(MATERIAL PROVIDED begins)
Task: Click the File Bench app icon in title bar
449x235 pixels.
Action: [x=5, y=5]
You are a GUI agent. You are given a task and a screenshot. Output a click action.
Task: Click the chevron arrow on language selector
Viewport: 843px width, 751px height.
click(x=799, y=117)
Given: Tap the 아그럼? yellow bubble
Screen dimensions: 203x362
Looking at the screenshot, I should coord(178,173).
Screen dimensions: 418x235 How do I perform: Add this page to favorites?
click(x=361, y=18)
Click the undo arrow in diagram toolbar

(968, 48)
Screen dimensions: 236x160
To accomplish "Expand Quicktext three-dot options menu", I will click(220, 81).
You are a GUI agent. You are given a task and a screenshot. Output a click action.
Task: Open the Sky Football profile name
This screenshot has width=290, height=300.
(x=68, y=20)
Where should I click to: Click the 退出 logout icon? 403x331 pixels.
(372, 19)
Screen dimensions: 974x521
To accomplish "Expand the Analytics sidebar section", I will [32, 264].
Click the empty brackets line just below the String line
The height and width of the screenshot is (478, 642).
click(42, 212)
(MATERIAL PROVIDED ends)
(MATERIAL PROVIDED begins)
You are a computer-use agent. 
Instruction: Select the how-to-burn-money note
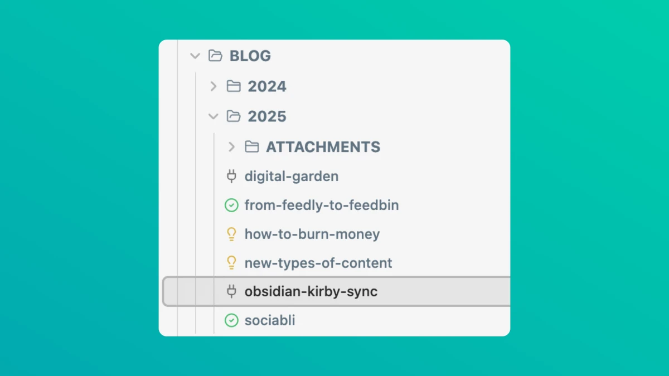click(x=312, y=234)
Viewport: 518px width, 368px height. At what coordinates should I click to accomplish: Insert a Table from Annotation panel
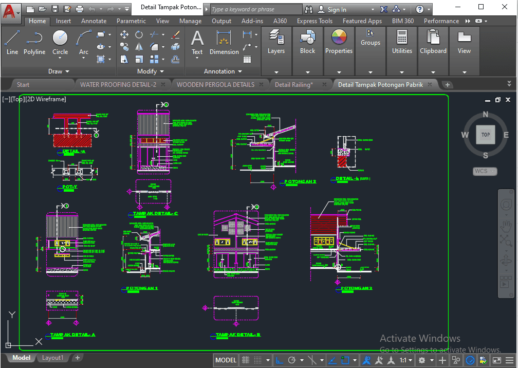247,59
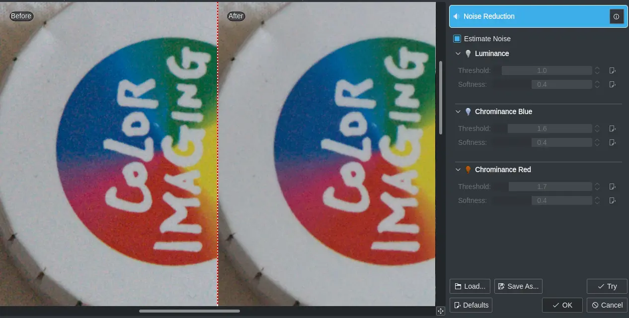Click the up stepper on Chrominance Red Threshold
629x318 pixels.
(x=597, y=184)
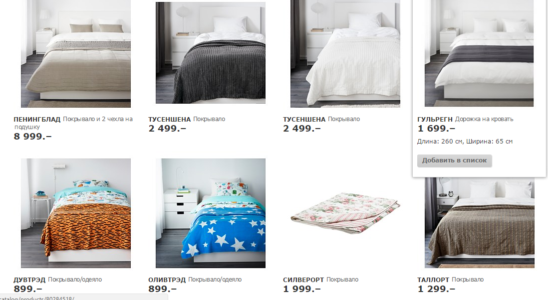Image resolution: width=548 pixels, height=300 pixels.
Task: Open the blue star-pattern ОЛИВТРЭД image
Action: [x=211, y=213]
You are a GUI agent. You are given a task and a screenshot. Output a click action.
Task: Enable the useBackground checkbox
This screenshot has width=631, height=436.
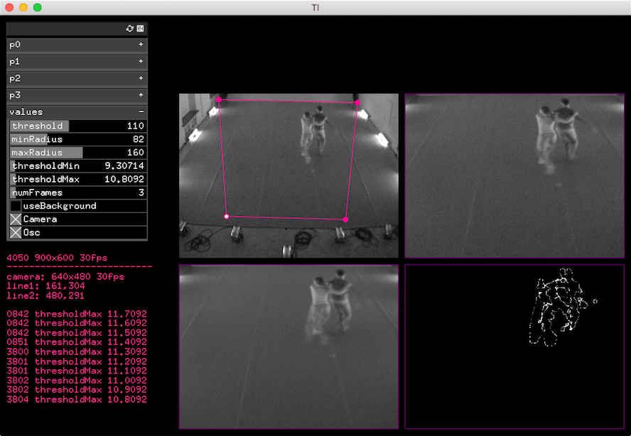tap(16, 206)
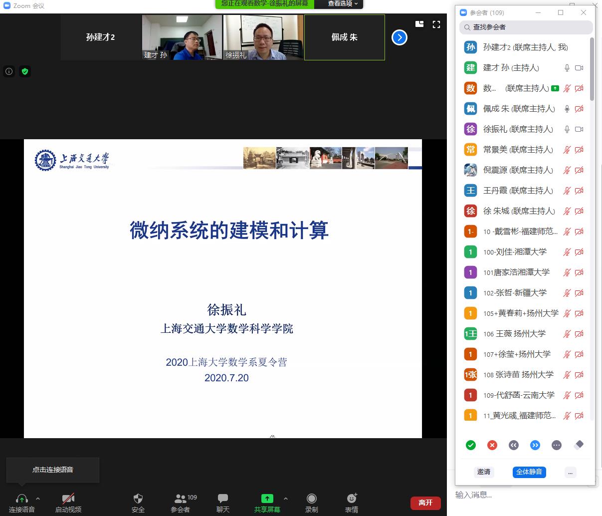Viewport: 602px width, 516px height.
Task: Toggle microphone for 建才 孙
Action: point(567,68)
(MATERIAL PROVIDED ends)
**TASK STATEMENT:** Extract the lines of the preceding material that run from the line with "Task: Click the chevron" through the line with "Screen dimensions: 236x160", inclusive, reproducing them exactly and adding nothing.

**SOLUTION TO THE EXERCISE:**
Task: Click the chevron arrow on language selector
Viewport: 843px width, 751px height.
click(x=799, y=117)
Given: Tap the 아그럼? yellow bubble
Screen dimensions: 203x362
Looking at the screenshot, I should coord(178,173).
Screen dimensions: 418x235 How do I perform: Add this page to favorites?
click(x=361, y=18)
Click the undo arrow in diagram toolbar

(968, 48)
Screen dimensions: 236x160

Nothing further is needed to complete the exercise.